Quant à l’organicité et au caractère systématique de la Nolana filosofia, il ne s’agit en réalité que d’un aspect complémentaire à l’unitariété de sa pensé et de son lien indissoluble avec la matière. Malgré la période plutôt restreinte pendant laquelle se développe la production intellectuelle de Bruno – une dizaine d’années car il passera huit ans en prison avant d’être condamné par l’Inquisition – et au cours de laquelle il doit faire face à un certain nombre de diicultés matérielles – il sera obligé de sillonner une Europe ravagée par les guerres de religion et ne trouvera que rarement le confort d’un séjour stable –, son œuvre demeure très vaste (plus de trenteneuf travaux !). Ainsi, ses écrits sont caractérisés par une étonnante variété de registres linguistiques, par la coprésence de sources parfois divergentes et par un éventail d’intérêts tout à fait remarquables – des traités cosmologiques aux manuels mnémotechniques, des dialogues moraux aux réflexions sur la magie. Toutefois, malgré les diférences relatives à la spécificité de chaque argument et les caractéristiques propres à chaque étape de l’expérience personnelle et intellectuelle de l’auteur, nous croyons reconnaître une uniformité substantielle dans ses travaux. Certes, la singularité des questions et de la matière traitées implique un discours qui interagit systématiquement avec la méthodologie la plus approprié (souvent pour la contester et proposer des solutions alternatives). Toutefois, le noyau théorétique de la philosophie de Bruno et le mouvement unique de sa pensée sont à notre avis constants et procèdent au moyen de reformulations et de déclinations construites autour d’un axe portant, celui de la réalisation de l’infini au sein de chaque atome de la matière. Les êtres naturels tout comme le monde des hommes, les lois qui règlent la période de révolution des planètes aussi bien que l’éthique et la religion doivent libérer la puissance sous-jacente à chaque forme de vie pour lui permettre d’exprimer explicitement (dans le temps et dans l’espace) l’Un implicatus. Face aux modalités à travers lesquelles le fini réalise et exprime l’infini – thème central de la Nolana filosofia –, la question du désir nous permet d’emprunter des chemins sugestifs au sein de l’œuvre imposante de l’ex-moine dominicain.

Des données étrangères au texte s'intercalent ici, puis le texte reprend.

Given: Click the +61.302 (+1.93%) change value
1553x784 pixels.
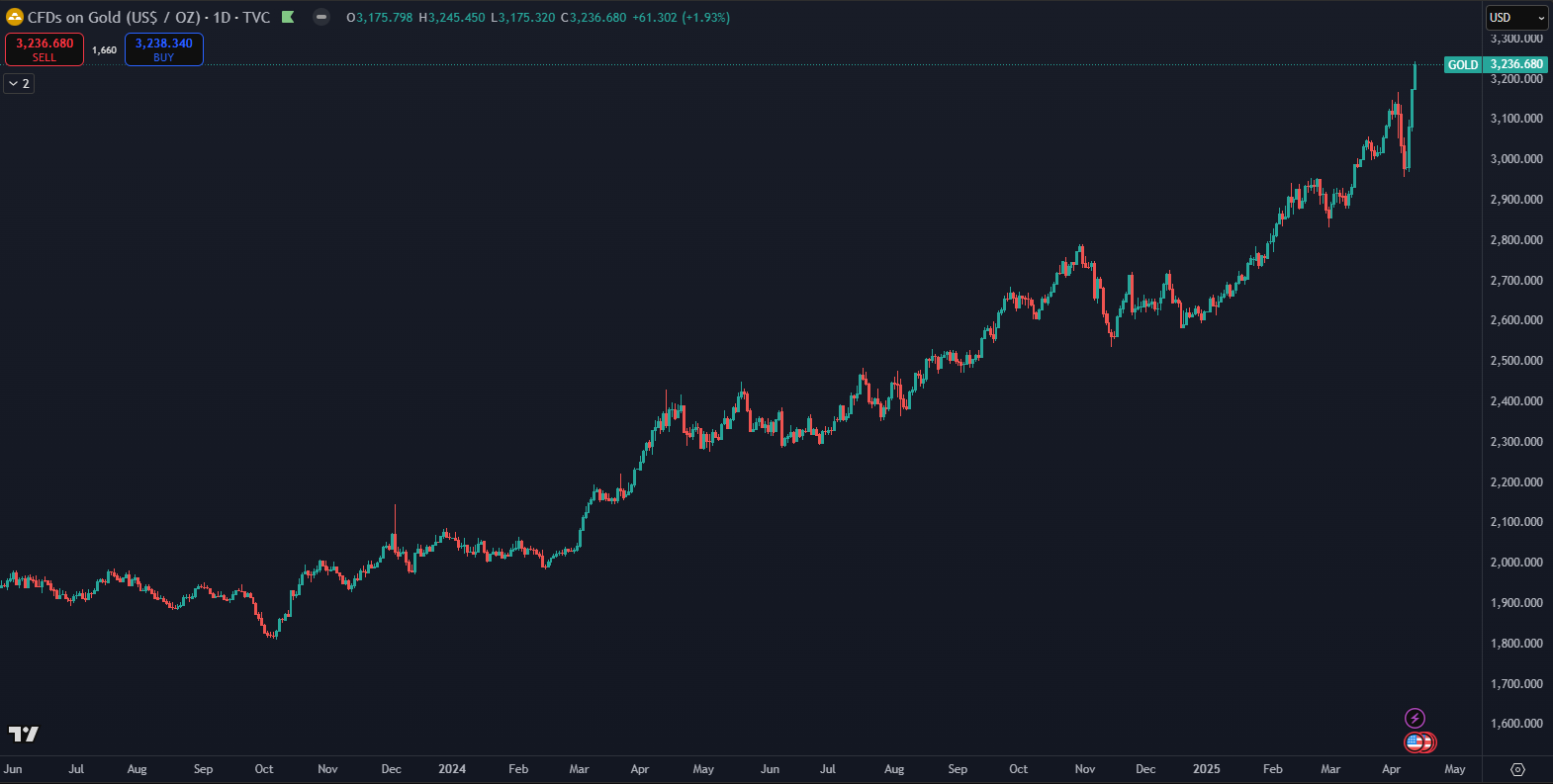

La nécessité de nous relationner au corpus brunien comme à un système unitaire nous a paru confirmée par l’insistance avec laquelle l’auteur lui-même revendique la nature rédemptrice de sa philosophie, la Nolana filosofia. À notre sens, il faut reconnaître dans l’identification entre auteur et pensée un caractère qui dépasse la subjectivité même du philosophe. Giordano Bruno sentait qu’il se situait à un moment historique fondamental dans le cycle des pensées, des mœurs et des civilisations qui, comme tout être naturel, étaient sujettes à des périodes expansifs et à des moments de crise. À ses yeux, l’Europe était en train de subir une transformation très profonde du sens naturel, agravée par la violence des guerres de religion et par des savoirs incapables de comprendre et d’agir sur le réel. Œuvre d’un « Mercure envoyé par la providence des dieux », la Nolana filosofia représentait ainsi l’antidote capable de s’opposer aux facettes multiples du « siècle malheureux ». La critique de la perversion des sciences, la lutte contre l’intolérance religieuse et la réflexion toujours présente sur les implications politiques des savoirs doivent être considérées comme les innombrables fronts d’un même combat. Cette vocation “civile” de la pensée de Bruno nous permettra de montrer comment l’insistance sur les pulsions désidératives immanentes au corps social donne la possibilité à notre auteur de bâtir une philosophie politique fortement alternative à celle de théoriciens contemporains (Bodin et Hobbes par exemple). Au désamorçage de la puissance humaine et à l’institution d’un espace public fondé sur la peur (fondement des penseurs contractualistes), Bruno oppose une politique construite autour de la nature polyédrique de l’homme gouvernable en fonction de son désir.

Persuadé du caractère uniforme et systématique de la philosophie de Bruno, nous avons privilégié un regard visant à rendre explicites quelques-unes des voies que le désir – à l’instar d’une rivière souterraine – emprunte dans l’œuvre de notre auteur.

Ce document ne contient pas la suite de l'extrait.